→ **Aim of the task**:
Return exactly the lines of the entries that start at the line containing "Click the Filter button" and continue to the last line. Omit the pictures.

Records supplied: Begin

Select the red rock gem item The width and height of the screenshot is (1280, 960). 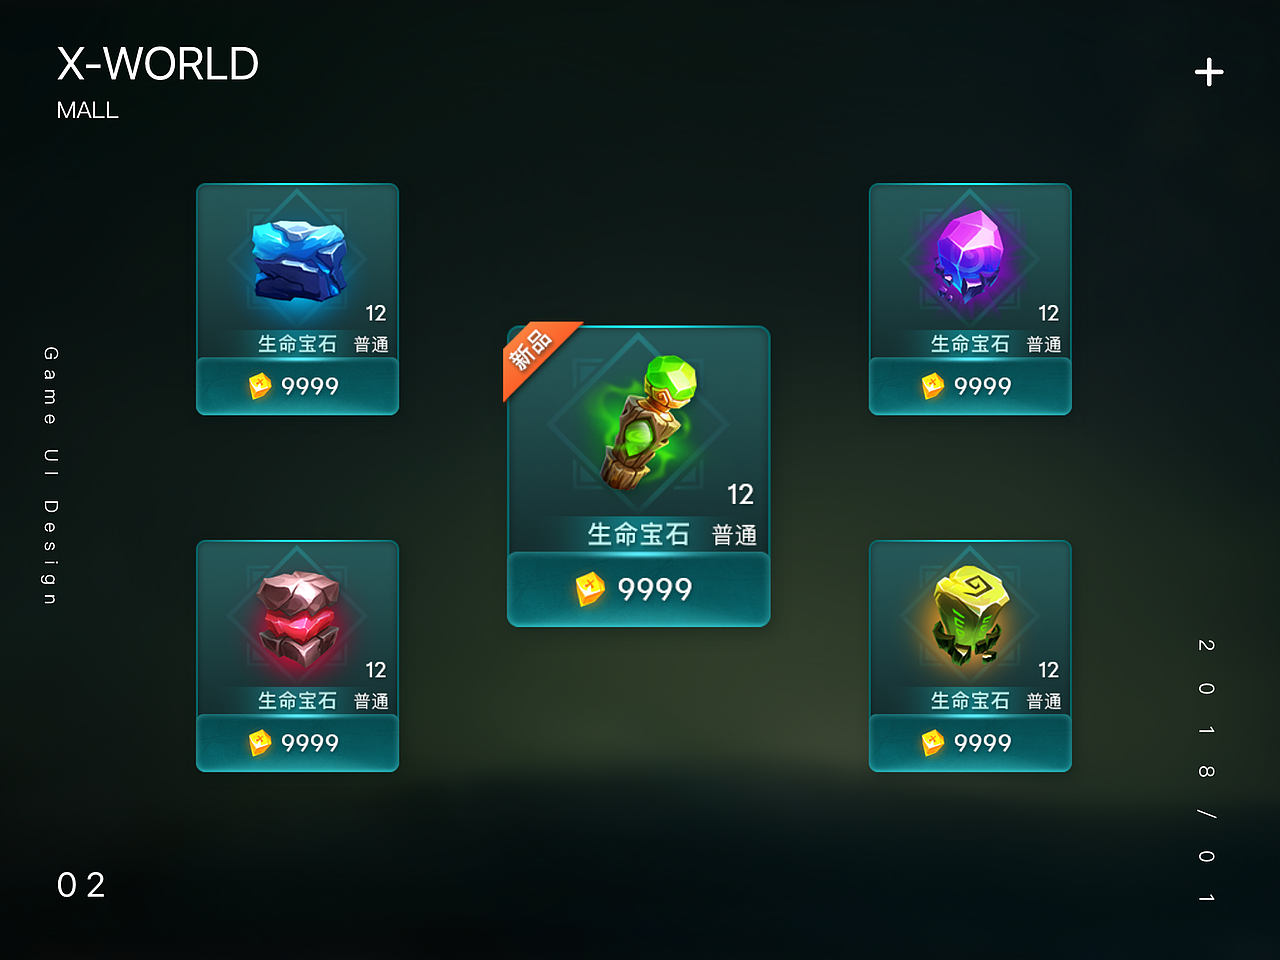pyautogui.click(x=297, y=620)
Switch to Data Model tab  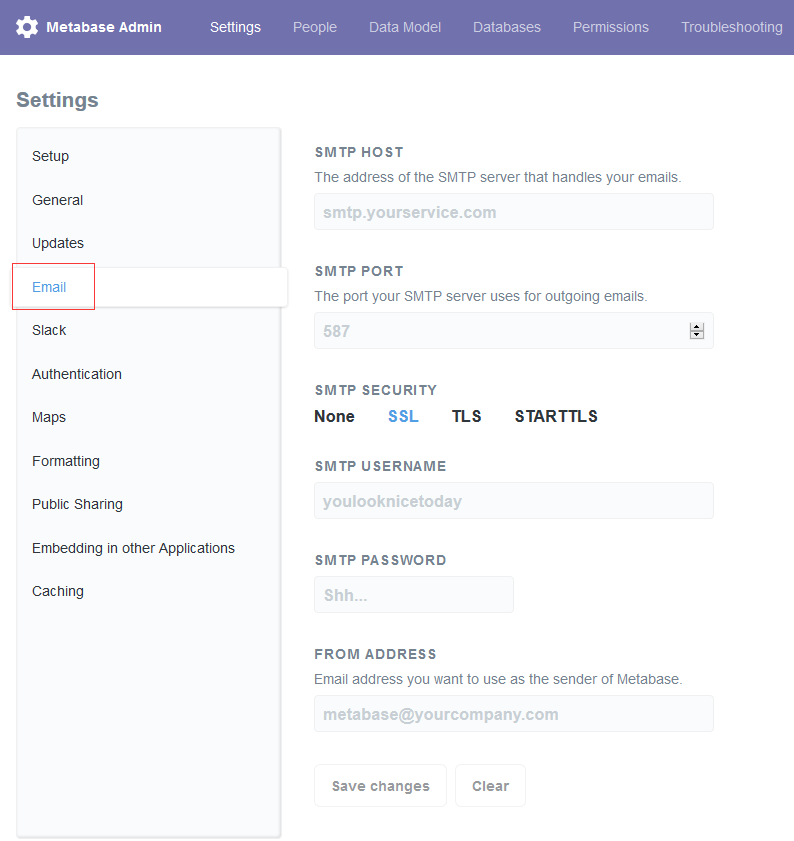click(x=404, y=27)
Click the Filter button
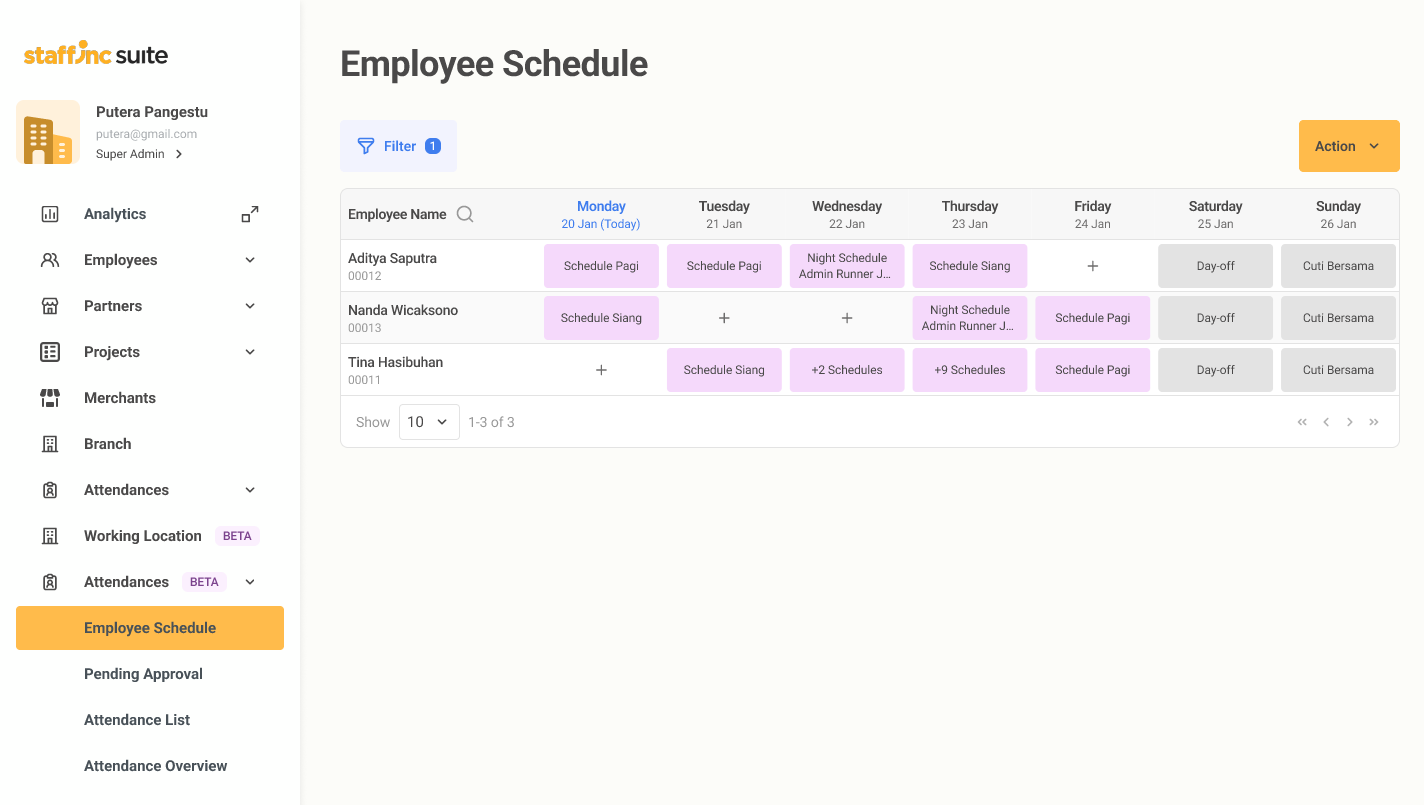 398,146
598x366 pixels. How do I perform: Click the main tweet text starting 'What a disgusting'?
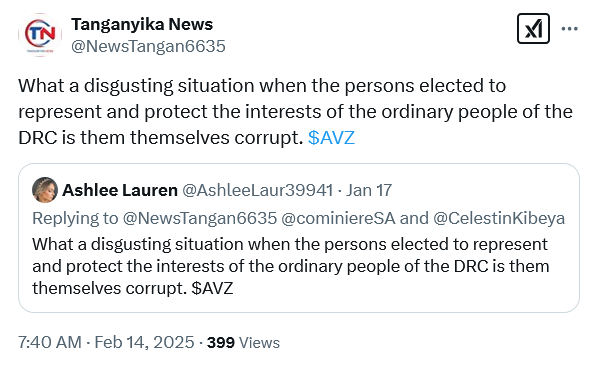pos(295,112)
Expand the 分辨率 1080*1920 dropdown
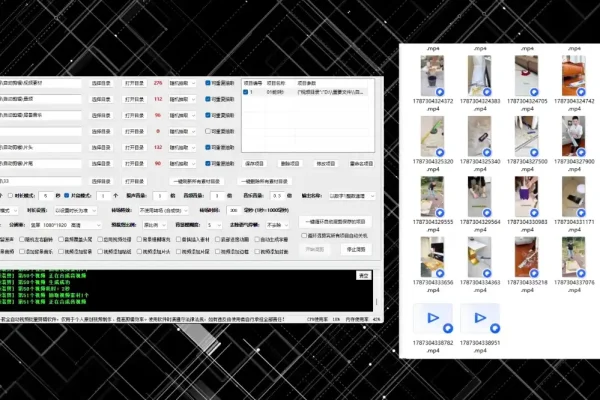 coord(65,225)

Records supplied: End

→ **Reply**:
Click the Filter button
 398,146
598x366 pixels. How do I perform: Click the main tweet text starting 'What a disgusting'?
pos(295,112)
Expand the 分辨率 1080*1920 dropdown
 coord(65,225)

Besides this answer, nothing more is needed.